- O Estado de S. Paulo
A título de justificativa para a anistia a práticas de crime de caixa 2 armada na Comissão Especial da Câmara dos Deputados os políticos apresentam o pressuposto de que não pode ser condenado quem desconhecia que os recursos de financiamento de campanha provinham de corrupção.
Se essa anistia for aprovada, cerca de 70% – é a estimativa disponível – dos políticos apontados como beneficiários de práticas de propina se livrarão de processos contra eles. A maioria garante não ter conhecimento da origem desses recursos e que dinheiro de propina não vem com carimbo. Caso se empenhassem em saber, saberiam. Mas não se interessaram em saber.

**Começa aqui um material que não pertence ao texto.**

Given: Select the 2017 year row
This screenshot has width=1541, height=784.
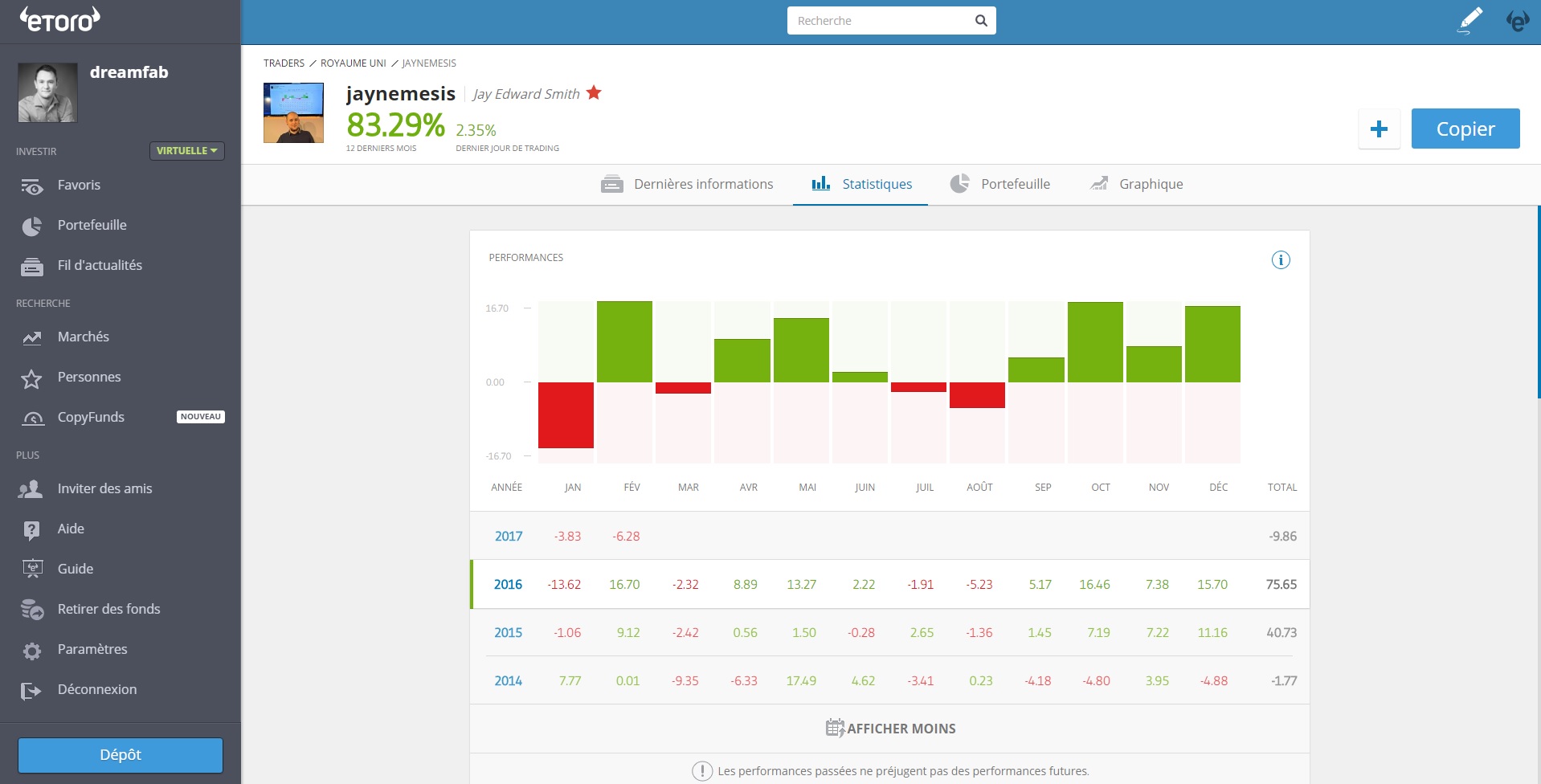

Há muito o que dizer sobre essa operação abafa. Mas fiquemos aqui com a cultura do “não-sabismo”, sistema de enganação, usado como recurso destinado a garantir escapes de responsabilidades. Essa cultura, antiga no Brasil, tem como contrapartida hipócrita fechar os olhos para o que se passa, como se os próprios contratos das grandes obras não fossem redigidos propositalmente de maneira a garantir aditivos e captação de mais recursos destinados a cobrir desvios.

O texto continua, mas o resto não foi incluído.